He was introduced to us 14 years ago as The Man With a Plan, and sure enough there it was, The Plan, a binder the size of the Manhattan phone book, an impressive repository of detail and minutiae down to the last bit of, well, what does The Plan say is on the docket for 2:21 p.m. on the second Tuesday of training camp?
And with that Andy Reid had Jeffrey Lurie at hello. Or, rather, at precisely 2:21 p.m. the second Tuesday of training camp. Never mind that Andy Reid had never been a head coach in the NFL. Or a coordinator. The Eagles owner was smitten by The Plan, by all that meticulous preparation, and adherence to the sainted John Wooden's caution: Failing to prepare is preparing to fail.
And thus was launched the Reign of Cap'n Andy, whose remarkable run will not be fully appreciated until historians, freed from the inflamed passions of the moment, can step back before having a go at a coach who bulled his way through the better part of a decade and a half in a profession where you get three years, maybe four, to prove yourself on the job, and in a city that can chew you up and spit you out and barely burp at your passing.
Andy Reid's tenure will be recalled in part as the time of the big Yes-But. As in, he won more than he lost . . . Yes-But, he never won a Super Bowl. Or, he got the Eagles into the NFC championship game five times . . . Yes-But, they lost four of them.
When you think on it, his most notable achievement might have been simple survival, in part because of his own head-down, slog-ahead, offensive lineman persistence, and the patience of an owner who is taking a long, long time before deciding: Enough is enough. Or rather, unacceptable. He may be too loyal for his own good . . . or for the good of his team.
What is inescapably ironic is that at the time of his leaving Andy Reid may have more supporters than detractors. In a poll by this publication on the eve of Reid's last home game, when asked whether they would cheer or boo, more than four times as many fans said that they would cheer.
In most cases, in most sports, the sacking of a coach or manager is viewed as a necessity - it's been good to know ya, but it's time. There is some of that sentiment at work here, and yet not even his sternest critics think Andy Reid isn't a success, isn't, well, good.

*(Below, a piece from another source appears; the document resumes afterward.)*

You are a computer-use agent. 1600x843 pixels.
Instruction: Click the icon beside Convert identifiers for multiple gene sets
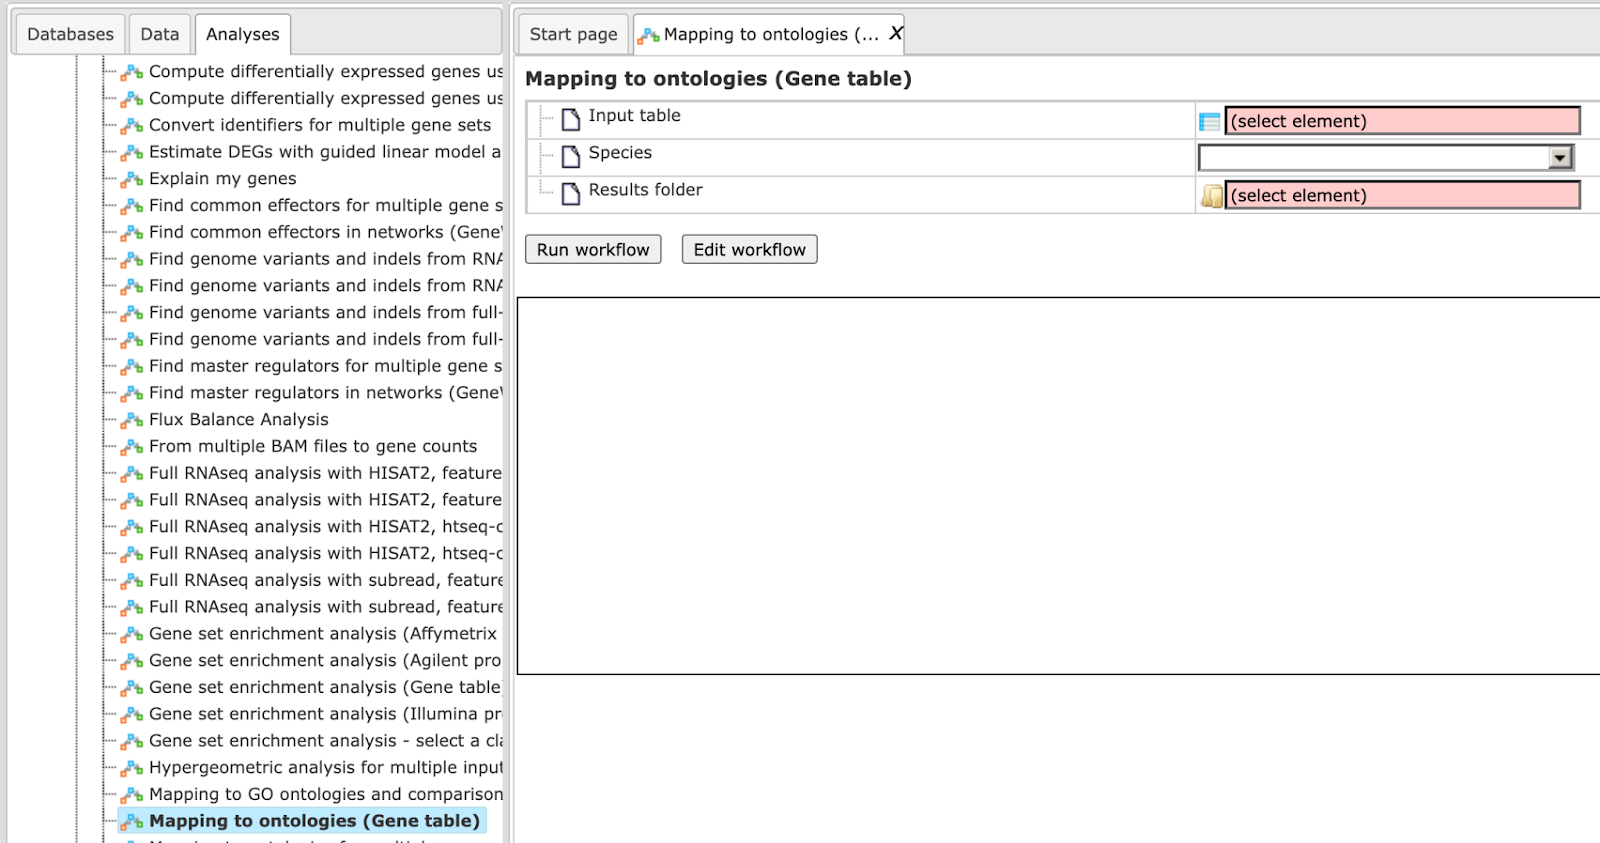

It's still a matter of Yes-But. The bare numbers say he won more games than any other Iggles coach.
Yes-But . . .
And as for who will succeed him, well, they can't do worse.
Oh but they can.
Ultimately, he was done in by his own hubris, by the very thing that had so mesmerized Jeffrey Lurie and won Cap'n Andy the job.
His devotion to it was slavish, but ruinously so. In following it so rigorously, he struggled to adapt and adjust. To wed yourself to one philosophy at the expense of others in the National Football League is to invite unstoppable disaster.
Inevitably, as it became grudgingly evident that his addiction to The Plan was irreversibly flawed, desperation set it. He went against his nature, lowered his standards, took risks with me-first players, the kind whom he would never normally give even a passing glance. By the end, the players, as is always the case in these situations, spoke up on his behalf, defending him vigorously. But of course much of that sounded hollow because, really, they had their own lifeboats to row, and good luck to you, Coach.
They swore they didn't give up on him, but their slovenly play shouted otherwise.
Most of them will find employment elsewhere. And it is a lock that Andy Reid will coach again. His reputation everywhere but in his own backyard is gilt-edged.
I keep thinking back to that wintry day 14 years ago, and a hastily called news conference by the Iggles. Sitting in an overstuffed chair was an overstuffed man, sweating bullets.
Who knew we were being introduced to a man who would command the stage for nearly a generation. Who knew all that would follow?
Good Neighbor Andy Reid the coach is not the same person as Andy Reid the man. It is by his choosing, and he chooses not to let us in. But if he did, I would want him for my next-door neighbor, confident that I could give him the keys to my house, go away for two weeks, and return knowing that everything would be exactly as it was when I left.
That's not exactly a shabby reputation, is it?